Jikoji: Kobun's Teachings, 12100 Skyline Blvd, Los Gatos, CA 95033, phone: (408) 741-9562
Aspects of Sitting Meditation
Doubt, and Problems
Doubt arises in this. What is it? Is this all right? Are you ok?
Your mind is in a different place than sitting.
I wish you would sit alone sometimes for several days.
If you sit alone, although there are many dangerous situations to fall into,
you feel you can clarify your right intention, your strict attitude about taking care of yourself.
If we sit together like this you think "Because other people sit, this might be alright!
This must be the way."
If something more important than your concern about yourself occurs,
of course you quit sitting and plunge into taking care of that.
Actually, for each of us the opportunity of sitting is the same as sitting alone.
Student: It seems like my best sitting is when I am having a lot of difficulty.
Kobun: That is right, because lots of problems wake you up.
Student: So is it good to have problems, then?
Kobun: If there are no problems, people begin to sleep in zazen,
and that state is a little bit funny.
Energy goes to the opposite direction when you are always peaceful,
there is no way to wake up.
By seeing into the broad distance,
by stretching your mind to a very far place to understand what is actually going on,
there is no way to sleep in zazen.
But personal exhaustion is another subject.
Some people only choose an exhausted time to sit, and then they fall asleep. That isn't so good.
Continuously I suggest to you that you have good posture.
That is because posture is a sort of proof of your mind situation,
a reflection of the invisible part of your life which penetrates your body, your physical condition.
It helps to start with good posture, and let your mind ride on good breath,
on smooth, deep, even breath coming in and going out, which keeps you from slipping from the present moment.
As soon as you forget your breath, mind-phenomena color your breath, and all sorts of movies go on in that breath,
and your body continuously reflects whatever goes on in those personal movies.
We like to just let these movies go and forget them, or maybe finish them, but I don't want to say just forget them.
The one who keeps watching, who keeps letting the whole thing happen is a very important part of yourself.
It is not necessarily the judgmental part of yourself, but just the observing part.
Student: I've been feeling I have a zillion problems and that if I work I'll just explode.
It's hard to sit if you really have something to work through. Then I'm afraid of sitting.

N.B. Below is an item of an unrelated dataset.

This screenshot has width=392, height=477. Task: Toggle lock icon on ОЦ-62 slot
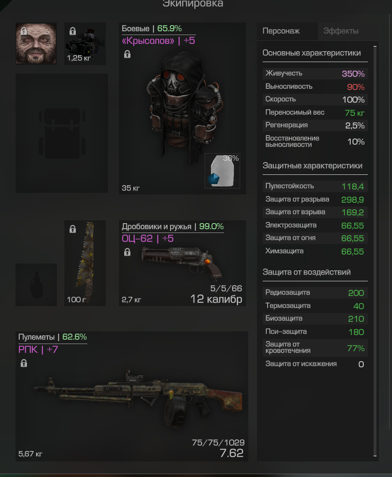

Kobun: Where are you going, doing so many things? There must be a reason to choose many things to do.
Are you going somewhere?
Then you can start sitting first, then do things one by one afterwards.
If you want to go somewhere and have so many things to do, sitting is foolish.
You should go and do them. Sitting is the rediscovery of your basic strength and your clarity.
When you begin to do things, actually there are not so many choices.
What you really want to do is always one or two things.
Student: I think I know that if we have the right attitude and good effort,
that our practice extends to everything we do.
Nevertheless, I still find myself feeling guilty at times when I don't sit when sitting is scheduled,
because the children want to do something else, or I don't feel good.
The guilt doesn't seem natural.
What attitude is right not to feel this distinction between our all-pervasive practice and our sitting practice?
Kobun: Guilt isn't actually what is involved here.
If you are sorry to you, that is all.
If a sitting opportunity comes, but you have lots of obligations which you wish to be involved with,
if you do them, you have to miss the sitting. This struggle goes on always, actually.
In other words, most of the day we feel sorry about missing sitting.
We feel like little mice running around and around.
If you didn't do that, you could do the real thing that you want to do. So there is very deep suffering.
The right attitude is to develop your faith in the contents of zazen.
You cannot get out of this zazen, even if you jump on a jet plane to fly away from zazen.
Alas, in the jet plane jumped Buddha. Zazen mind is an enormously big thing.
Getting up and taking care of things is in that big mind.
You cannot attach to zazen while you are not doing it. Do you understand?
It seems that if you cannot do zazen it is alright. Don't do it.
To enjoy what you are doing is the most important thing.
Instead of looking a zazen with mournful eyes while washing the diapers,
you enjoy what you are doing, and when the chance comes, you sit.
Often while we are sitting a call will come from someone asking for us to relate to them.
When important things call you, this opportunity to sit is almost impossible to have.
So you are deeply involved with others, and most of the time you don't regret not doing zazen
because you are doing something else.
Zazen doesn't draw you from what you are supposed to be doing;
simply, you miss the opportunity to sit because there is so much emphasis on the importance of communication.
You often feel guilty when you take off from your daily activities to join sitting.
You feel you are doing a personal thing, and at the same time you doubt if there is time to do it.
The best way to live is to consider the people who relate with you in your day to day life
and emphasize how they feel about your absence.
Their tremendous kindness makes you able to join this sitting practice.
Usually you don't think about your situation this deeply, since you have such an urgency to discover your true nature.
On that level the people you are concerned with, the people who are, concerned about you,
let you go to come waste time here. And they literally say, "wasted time," when you come back with a shabby face!